A micropipette is a specialized laboratory tool designed for the precise transfer of minute volumes of liquid, typically in the microliter range. This instrument is indispensable in fields like molecular biology, chemistry, and clinical diagnostics where accuracy in liquid handling directly affects experimental outcomes. Selecting the appropriate micropipette for a task is fundamental to maintaining the integrity and reproducibility of scientific work. This guide provides the criteria necessary for choosing the correct instrument to ensure the highest level of accuracy for any given volume transfer.
Volume Range Classifications
Micropipettes are categorized by their maximum capacity, a designation that informs the user of the instrument’s optimal working range. Common classifications include the P2 or P10 for ultra-low volumes, the P20 for up to 20 microliters, the P200 for up to 200 microliters, and the P1000 for volumes up to 1,000 microliters (1 milliliter). The numerical label often corresponds to the highest volume the pipette can accurately handle without mechanical strain or loss of precision.

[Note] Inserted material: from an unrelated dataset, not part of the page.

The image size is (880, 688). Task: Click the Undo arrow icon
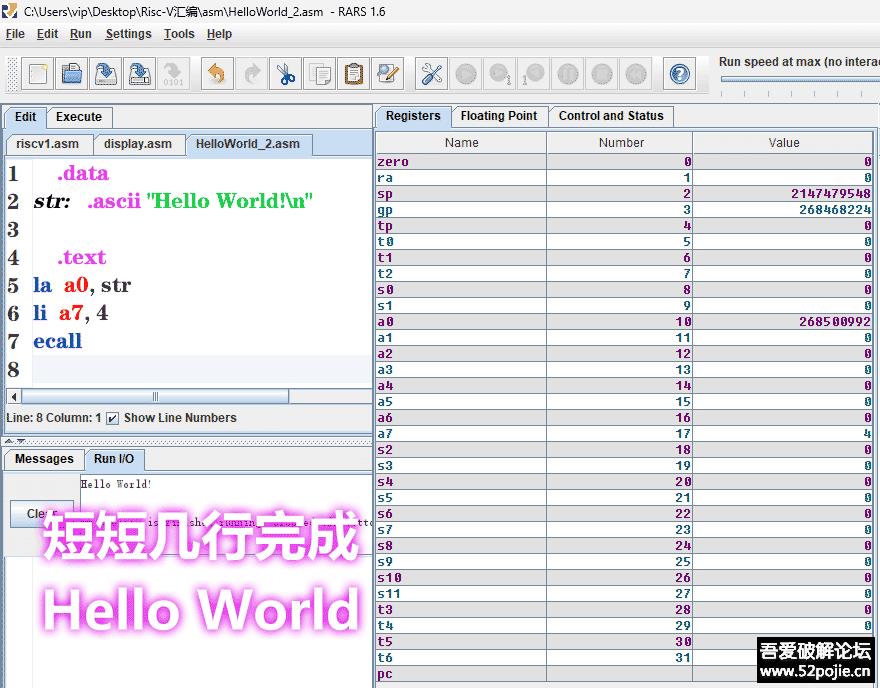(x=217, y=74)
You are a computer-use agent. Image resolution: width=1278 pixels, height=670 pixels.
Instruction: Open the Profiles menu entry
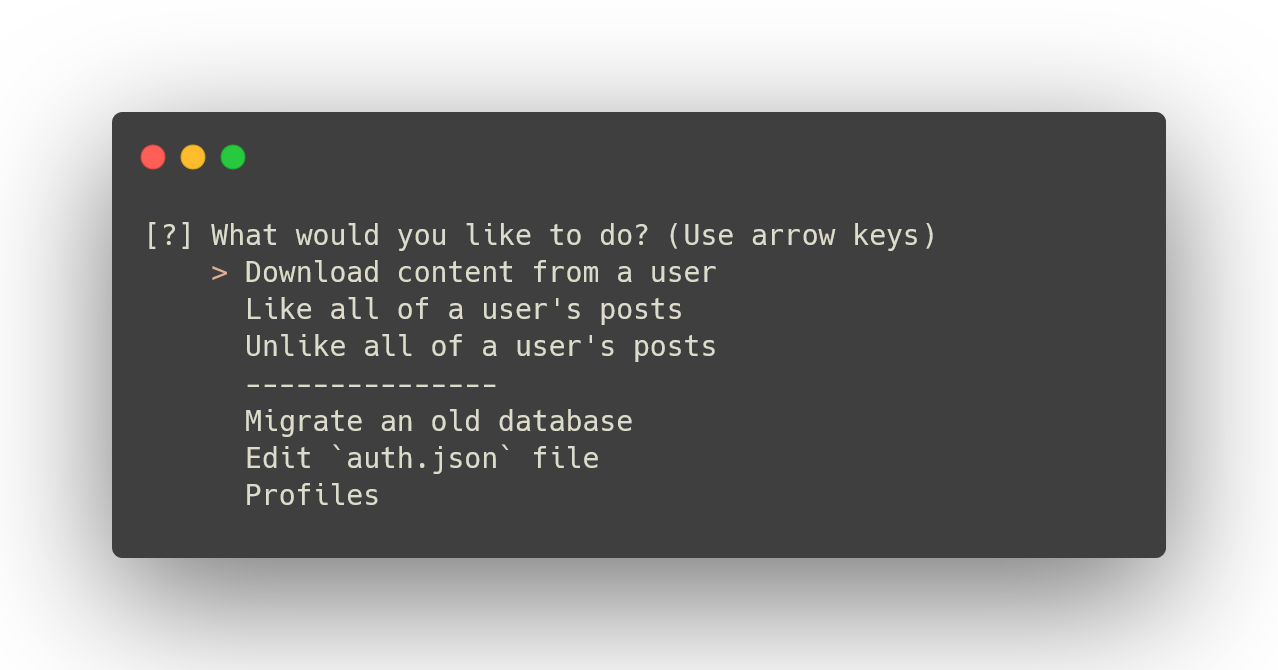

A fundamental rule for achieving maximal accuracy is to select the smallest micropipette that can safely accommodate the desired volume. For example, a transfer of 150 microliters should be performed using a P200 pipette, rather than a larger P1000 instrument. Accuracy declines when a pipette is used near the absolute lower limit of its range, where the relative error of the air cushion becomes more pronounced.
Transferring a volume of 18 microliters, for instance, requires the use of a P20 pipette, which operates within its peak performance range. Attempting to use a P200 pipette for this small volume would lead to greater volumetric error compared to the smaller instrument. This selection principle ensures that the piston mechanism is utilized within its most mechanically precise window, minimizing the influence of surface tension and air cushion variability.
Defining Pipette Mechanisms and Types
The internal mechanism of a micropipette dictates its suitability for different liquid properties, extending the selection criteria beyond simple volume capacity. The most common type is the air displacement pipette, which uses a cushion of air between the internal piston and the aspirated liquid. This design is the standard laboratory workhorse, providing high accuracy for aqueous solutions and non-viscous liquids that behave similarly to water.
However, the air cushion is susceptible to changes in temperature, vapor pressure, and viscosity, which can compromise volume integrity with certain samples. For challenging samples, the positive displacement pipette is the preferred option, as its piston makes direct contact with the liquid inside a specialized capillary tip. This design eliminates the problematic air cushion, ensuring precise transfer of viscous fluids like glycerol, volatile solvents such as ethanol, or liquids with high densities.
Beyond the fundamental mechanism, pipettes are also classified by their volume adjustability and channel number:
- Fixed volume pipettes offer a high degree of calibration accuracy for a single, specific volume, making them ideal for highly repetitive tasks.
- Adjustable volume pipettes provide the necessary flexibility to measure any volume within a specified range, which is more suited for general laboratory applications involving varied experimental conditions.
- Single-channel pipettes are used for transferring liquid from one container to another.
- Multi-channel pipettes, often featuring 8 or 12 tips, are designed for the high-throughput transfer of multiple samples into microplates simultaneously.
Operational Techniques and Selection
The final choice of micropipette must account for the required operational technique, which is determined by the physical characteristics of the liquid being transferred. Forward pipetting is the standard technique, involving aspiration to the first stop and subsequent complete dispensing to the second, or blowout, stop. This method is effective and accurate for most aqueous solutions and buffers that do not exhibit high viscosity or volatility.
Certain non-aqueous liquids, however, necessitate a modification in the handling procedure to maintain volumetric accuracy. Reverse pipetting is a specialized technique employed for viscous, volatile, or foaming liquids, which tend to leave a film on the inside of the tip. This method involves aspirating a volume slightly larger than the target volume by pressing the plunger to the second stop initially.
The user then dispenses the set volume only to the first stop, leaving the excess liquid in the tip, which is then discarded. The residual liquid compensates for the film that would otherwise be left behind, ensuring the accurate delivery of the intended volume. Alternatively, a positive displacement pipette can be chosen for these challenging liquids, as its direct-contact mechanism inherently bypasses the surface tension issues.